- [SOURCE]

※

Father Knows Best … Sometimes

Dear Friends,

So, we come to the end of another school year. For me, that means the wonderful opportunity to address graduates of some fine institutions of higher learning. This year, it was my privilege to speak at the commencements at Duquesne University in Pittsburgh and St. Thomas University in St. Paul. It is so inspiring to see these wonderful young women and men as they begin the next part of their journeys.

This commencement season was special to me because my son graduated from Loyola Blakefield High School in Baltimore. My wife and I are, of course, proud parents. I can only hope that, at the dinner table during his 18 years, he has absorbed all those lessons that I try to convey in my 10-minute commencement speeches.

June is also the month when we honor fathers, so I am going to indulge myself with a reflection on that important role. Although there is certainly truth in the traditional roles of the mother as the nurturer and the father as the protector and provider, there are, of course, no boundaries in the daily lives of mothers and fathers as they raise their families. We all do a bit of everything.

※

- [SUPPLIED RECORDS]
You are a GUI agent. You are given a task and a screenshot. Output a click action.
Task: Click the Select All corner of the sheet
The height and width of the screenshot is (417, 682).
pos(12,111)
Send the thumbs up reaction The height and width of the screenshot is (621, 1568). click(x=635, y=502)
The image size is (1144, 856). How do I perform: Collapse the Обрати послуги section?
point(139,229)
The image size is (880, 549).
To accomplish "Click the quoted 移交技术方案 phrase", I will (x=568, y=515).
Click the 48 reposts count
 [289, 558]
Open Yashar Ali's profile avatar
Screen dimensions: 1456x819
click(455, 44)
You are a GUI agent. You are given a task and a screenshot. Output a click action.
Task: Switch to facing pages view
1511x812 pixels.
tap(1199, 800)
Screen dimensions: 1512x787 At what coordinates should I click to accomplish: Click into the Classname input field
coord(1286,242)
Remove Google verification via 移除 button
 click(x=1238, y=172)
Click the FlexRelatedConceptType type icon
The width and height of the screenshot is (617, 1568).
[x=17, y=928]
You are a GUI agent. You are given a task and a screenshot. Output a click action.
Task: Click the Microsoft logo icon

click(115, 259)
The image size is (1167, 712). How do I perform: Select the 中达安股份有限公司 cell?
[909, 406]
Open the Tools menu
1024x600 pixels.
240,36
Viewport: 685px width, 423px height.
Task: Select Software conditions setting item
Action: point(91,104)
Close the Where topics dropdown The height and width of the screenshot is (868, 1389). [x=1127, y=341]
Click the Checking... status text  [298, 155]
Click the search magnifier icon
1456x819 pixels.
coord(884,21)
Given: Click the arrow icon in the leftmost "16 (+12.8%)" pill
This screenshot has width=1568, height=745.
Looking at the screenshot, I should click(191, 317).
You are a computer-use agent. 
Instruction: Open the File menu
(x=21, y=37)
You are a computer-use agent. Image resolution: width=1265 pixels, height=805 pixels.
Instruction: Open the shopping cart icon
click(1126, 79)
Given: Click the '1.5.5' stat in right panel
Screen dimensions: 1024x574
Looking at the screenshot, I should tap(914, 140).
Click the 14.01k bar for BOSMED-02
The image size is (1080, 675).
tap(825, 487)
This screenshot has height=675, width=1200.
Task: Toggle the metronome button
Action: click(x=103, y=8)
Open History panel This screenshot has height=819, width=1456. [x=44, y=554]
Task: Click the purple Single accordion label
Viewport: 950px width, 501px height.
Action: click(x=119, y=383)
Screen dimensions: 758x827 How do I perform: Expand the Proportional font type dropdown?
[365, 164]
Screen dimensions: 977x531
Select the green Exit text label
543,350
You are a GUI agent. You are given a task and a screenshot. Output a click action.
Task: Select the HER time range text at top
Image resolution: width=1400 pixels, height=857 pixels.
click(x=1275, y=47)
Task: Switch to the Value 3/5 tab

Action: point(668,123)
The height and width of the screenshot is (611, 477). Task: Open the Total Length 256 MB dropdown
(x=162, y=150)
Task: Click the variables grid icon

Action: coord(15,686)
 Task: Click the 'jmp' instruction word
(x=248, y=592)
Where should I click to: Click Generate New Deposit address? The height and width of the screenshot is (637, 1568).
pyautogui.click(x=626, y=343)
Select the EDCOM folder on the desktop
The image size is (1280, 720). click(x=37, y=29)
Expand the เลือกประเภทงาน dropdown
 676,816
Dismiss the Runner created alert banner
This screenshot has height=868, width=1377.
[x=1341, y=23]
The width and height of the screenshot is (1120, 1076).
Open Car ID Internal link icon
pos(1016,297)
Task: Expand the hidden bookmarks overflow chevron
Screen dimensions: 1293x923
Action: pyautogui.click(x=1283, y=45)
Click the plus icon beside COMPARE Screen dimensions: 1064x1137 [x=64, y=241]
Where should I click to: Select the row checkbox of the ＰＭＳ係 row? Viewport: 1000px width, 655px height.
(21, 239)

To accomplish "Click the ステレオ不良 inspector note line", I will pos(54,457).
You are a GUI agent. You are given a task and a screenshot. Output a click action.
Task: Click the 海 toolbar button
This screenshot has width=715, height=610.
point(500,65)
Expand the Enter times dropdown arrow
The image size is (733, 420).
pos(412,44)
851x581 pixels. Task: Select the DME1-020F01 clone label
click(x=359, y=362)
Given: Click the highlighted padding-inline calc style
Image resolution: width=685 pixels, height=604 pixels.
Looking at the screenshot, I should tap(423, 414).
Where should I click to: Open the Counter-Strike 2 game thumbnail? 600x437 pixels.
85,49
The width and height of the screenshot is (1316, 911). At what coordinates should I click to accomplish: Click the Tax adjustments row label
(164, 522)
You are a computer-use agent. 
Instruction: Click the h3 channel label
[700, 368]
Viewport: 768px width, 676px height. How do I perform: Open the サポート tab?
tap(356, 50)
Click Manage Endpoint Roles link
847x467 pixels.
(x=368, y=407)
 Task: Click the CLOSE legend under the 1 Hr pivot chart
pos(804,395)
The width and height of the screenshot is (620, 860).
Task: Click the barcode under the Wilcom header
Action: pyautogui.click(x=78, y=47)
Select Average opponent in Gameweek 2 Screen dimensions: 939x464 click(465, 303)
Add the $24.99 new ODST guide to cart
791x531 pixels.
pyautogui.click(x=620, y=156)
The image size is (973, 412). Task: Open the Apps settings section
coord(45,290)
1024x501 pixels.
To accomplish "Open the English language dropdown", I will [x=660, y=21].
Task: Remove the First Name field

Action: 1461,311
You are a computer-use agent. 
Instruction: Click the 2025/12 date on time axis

※

- [WRITTEN INSTRUCTION 1]
Answer these questions using the letter about commencement season and fathers:
(a) At which two universities did the writer speak at commencement this year?
(b) From which high school did the writer's son graduate?
(c) How long are the writer's commencement speeches?
- [WRITTEN INSTRUCTION 2]
Copy the passage of the letter about commencement season and fathers, starting with "This commencement season" and going on through "10-minute commencement speeches.".
The records were taken from a different source than the letter.

- [OUTPUT 1]
(a) Duquesne University in Pittsburgh and St. Thomas University in St. Paul
(b) Loyola Blakefield High School in Baltimore
(c) 10 minutes

- [OUTPUT 2]
This commencement season was special to me because my son graduated from Loyola Blakefield High School in Baltimore. My wife and I are, of course, proud parents. I can only hope that, at the dinner table during his 18 years, he has absorbed all those lessons that I try to convey in my 10-minute commencement speeches.